In her revelatory work, Benjamin calls on us to take imagination seriously as a site of struggle and a place of possibility for reshaping the future. To fight harmful systems shaped by white supremacy, patriarchy, capitalism, and colonialism, we must first imagine things differently. Drawing on work that critically examines tech-mediated inequities, Benjamin offers a pragmatic and poetic approach to worldbuilding—one that invites each of us to consider the role we play in maintaining or transforming the oppressive status quo. She was joined in conversation by Sennay Ghebreab, Professor of Socially Intelligent AI at the University of Amsterdam and director of the Civic AI Lab, whose work explores how artificial intelligence can be harnessed to advance social justice.
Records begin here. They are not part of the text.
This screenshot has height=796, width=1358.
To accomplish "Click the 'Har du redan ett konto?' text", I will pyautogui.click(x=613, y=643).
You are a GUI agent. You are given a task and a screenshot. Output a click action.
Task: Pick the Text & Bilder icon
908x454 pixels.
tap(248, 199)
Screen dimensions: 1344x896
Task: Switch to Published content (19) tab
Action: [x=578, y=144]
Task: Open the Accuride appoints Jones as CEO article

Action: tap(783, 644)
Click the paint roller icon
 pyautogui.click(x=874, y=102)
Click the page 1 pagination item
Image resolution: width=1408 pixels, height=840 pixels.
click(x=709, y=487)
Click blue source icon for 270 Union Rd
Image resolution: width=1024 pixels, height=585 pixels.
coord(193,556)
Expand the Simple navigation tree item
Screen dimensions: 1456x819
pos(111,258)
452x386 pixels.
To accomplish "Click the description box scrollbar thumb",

This programme was kindly supported by the Creative Industries Fund NL and the municipality of Rotterdam.
Participants
Ruha Benjamin
Ruha Benjamin is the Alexander Stewart 1886 Professor of African American Studies at Princeton University, founding director of the Ida B. Wells Just Data Lab, and award-winning author of Race After Technology: Abolitionist Tools for the New Jim Code, Viral Justice: How We Grow the World We Want. She recently released her fourth book, Imagination: A Manifesto.
Sennay Ghebreab
Sennay Ghebreab serves as Professor of Socially Intelligent AI at the University of Amsterdam and directs the Civic AI Lab. With a background in computer vision and medical imaging, he focuses on developing AI solutions for social justice. He holds advisory positions on the State Commission against Discrimination and Racism and NEMO Science Museum’s Supervisory Board.
Marianne Klerk
Marianne Klerk is a historian and programme curator. Working on the intersection of academia and the public debate, Marianne researches, curates debates and publishes on a variety of social and political topics, ranging from cultural heritage to neoliberalism. She is a senior lecturer in humanities at the Erasmus University College and a fellow at Debatpodium Arminius in Rotterdam. Currently, she is writing a book on the history of gentrification, titled ‘Stadtschmerz in tijden van gentrificatie’ (Boom uitgevers).